Given instruction a:
Answer from the Friday Fictioneers post:
(i) What word count is given for the story?
(ii) According to Leah, what did the khappers do?
(iii) Which Friday Fictioneers story does the author say this week marks?

Document excerpt:
┄┄┄┄┄┄┄┄┄┄┄┄┄┄┄┄┄┄┄┄

This week marks my 50th Friday Fictioneers’ story. I hope you don’t think me melodramatic when I say that it’s been a life-changing experience. I certainly didn’t expect to become the bus driver when I asked Madison how to join. I’ve made some great friends since last April. Thanks to all of you! 

Genre: Historical Fiction

Word Count: 99

FAMILY TREE

            “‘And they lived happily ever after.’” Leah shut the storybook.

            Shifra’s raisin-brown eyes, round as bottle caps, sparkled. “Bubbie? Did you love Grandpa at first sight?”

            “He was only eight when we met. Mama took him in…hid him from the khappers, bad men who snatched little Jewish boys from their homes and made them serve twenty-five years in the Czar’s army.”

            “Did she hide him in the closet?”

            “No she was smart, my Mama.”

            “He was like your brother, right?”

            Leah pointed to a tintype on the table of two little bonneted girls and grinned. “More like my sister.” 

Nu? Should you want to read more on the subject click here.

122 comments on “5 April 2013

  • Dear Rochelle,

    This delightful tale is one of your best ever. The bright and mischievous tone you set belies the very real threat faced with courage and ingenuity long ago. I am enthralled every week by your offerings and look forward to reading all that you will write for years to come.

    Aloha,

    Doug

    Like

  • Oooh I forgot that the new prompt was coming out today! Well, for me Wednesday is already finished (it’s 12:26am Thursday morning). I think I’d better leave this until tomorrow. Well, later tomorrow that is 😀
    I love your story by the way Rochelle, very, very clever of Mama.

    Like

  • Dear Rochelle
    I loved your humour here, it’s a great story.
    Resourceful mother, would love to think I would have done the same as she.
    Your writing is usually powerful, hinting at many unspeakable things; so glad this has a happy ending.
    Congraulations on your 50th FF story
    Dee
    x

    Like

  • Congrats, Rochelle of 50 stories… yeah, Madison sure got a lot of writers going. Me included.

    I think today’s story is one of your best.

    Nice of you to remember The Wild Child’s Birthday.

    Like

  • As Doug said, another in a line of wonderful stories. I enjoy reading here each week.

┄┄┄┄┄┄┄┄┄┄┄┄┄┄┄┄┄┄┄┄

(Data lines)
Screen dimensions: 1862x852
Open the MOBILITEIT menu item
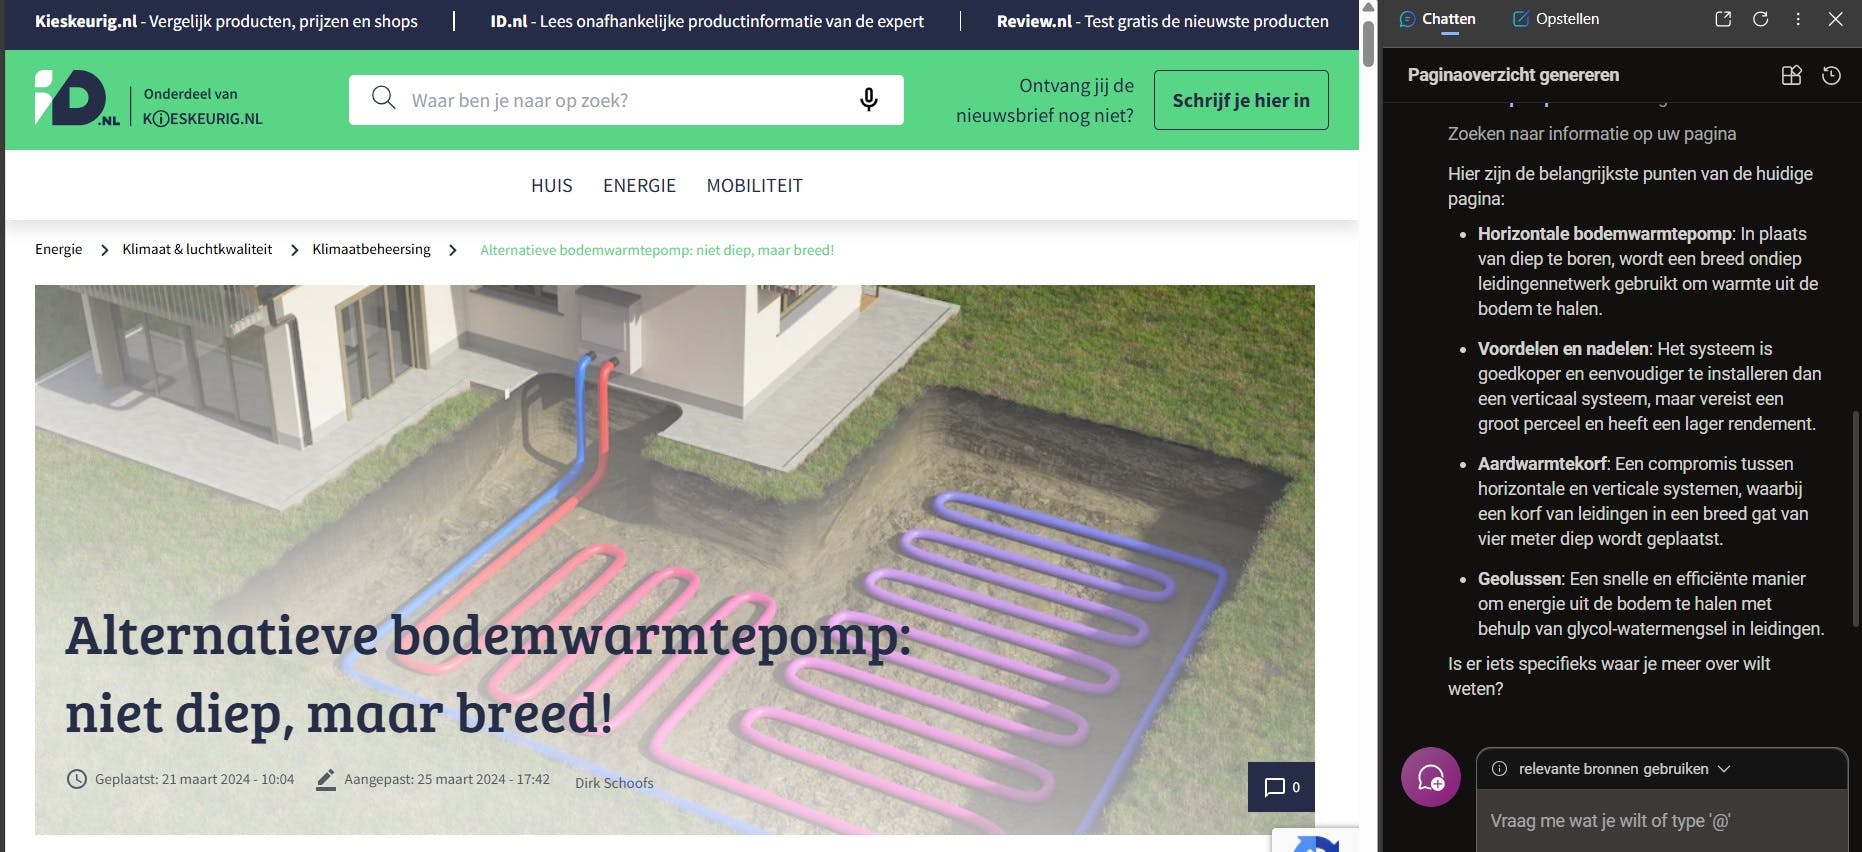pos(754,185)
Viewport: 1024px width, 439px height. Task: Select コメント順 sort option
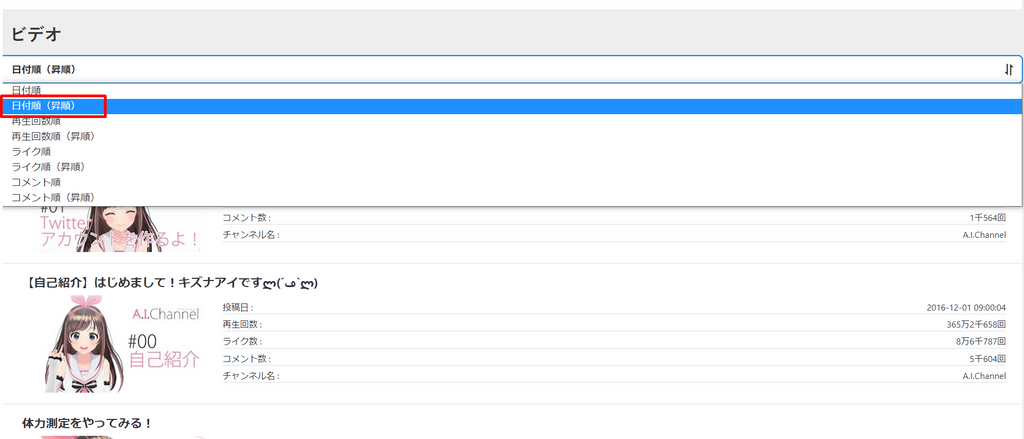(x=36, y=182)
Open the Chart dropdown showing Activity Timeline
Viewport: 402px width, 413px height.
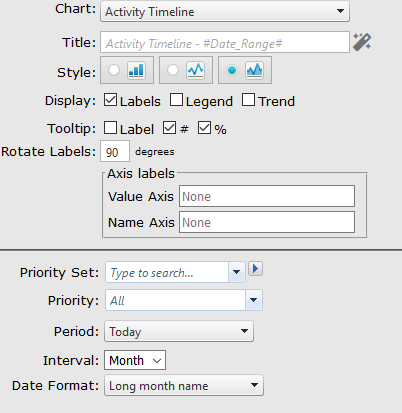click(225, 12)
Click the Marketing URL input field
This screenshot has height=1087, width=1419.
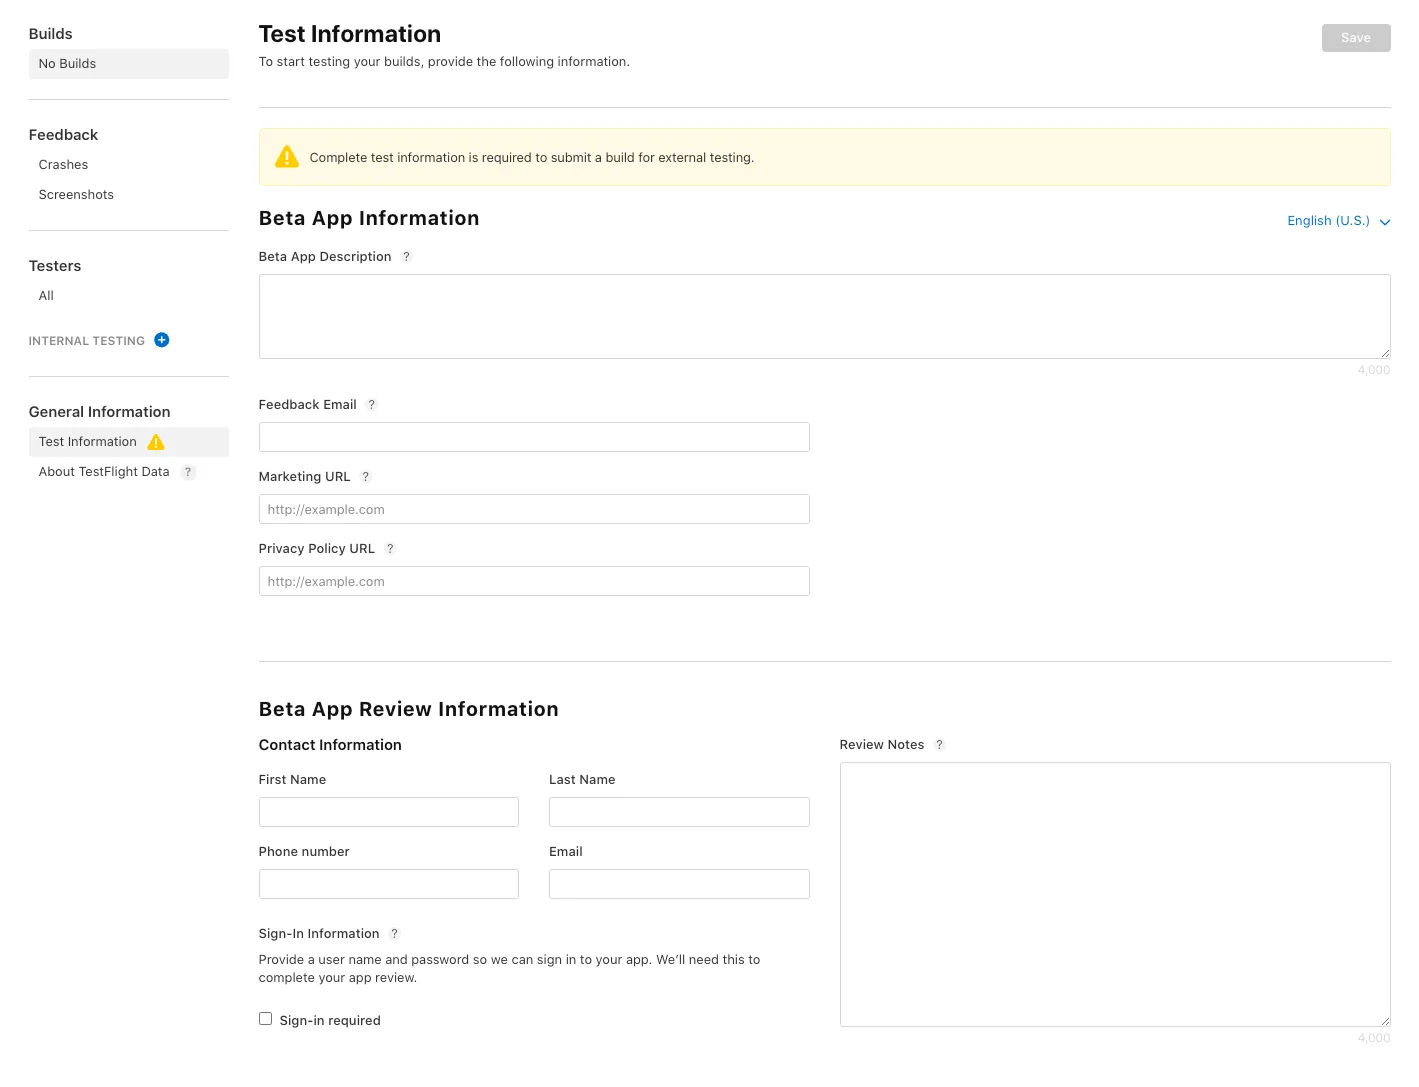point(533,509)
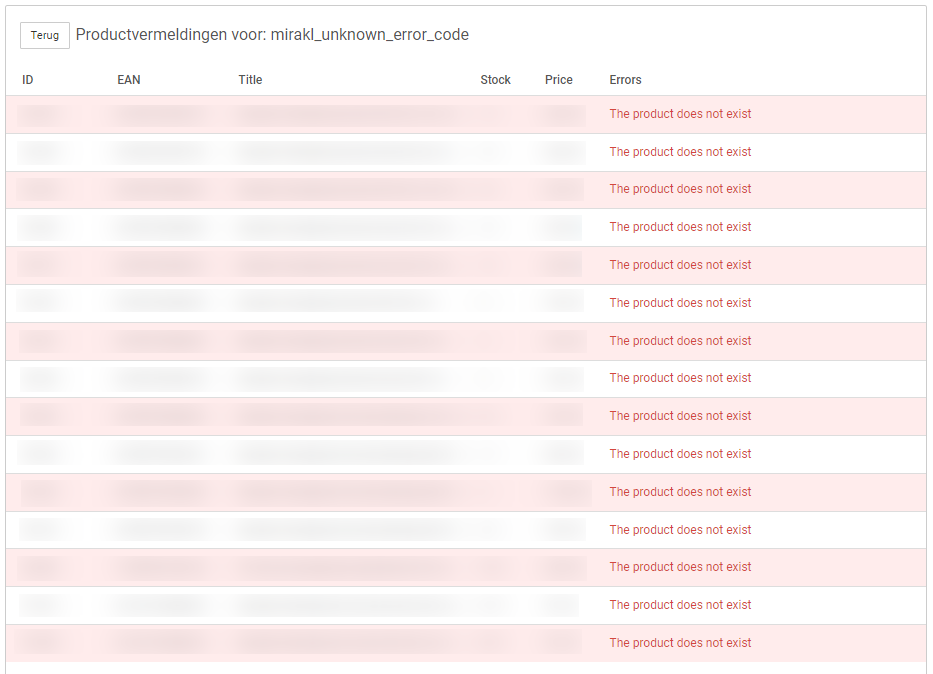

┄┄┄┄┄┄┄┄┄┄┄┄┄┄┄┄┄┄┄┄

Given instruction b: Pick out every line of the data that contains the string "height", matching case exactly.

Full solution a:
(i) 99
(ii) They snatched little Jewish boys from their homes and made them serve twenty-five years in the Czar's army.
(iii) The 50th

Full solution b:
Viewport: 1024px width, 439px height. Task: Select コメント順 sort option
Viewport: 402px width, 413px height.
This screenshot has height=1087, width=1419.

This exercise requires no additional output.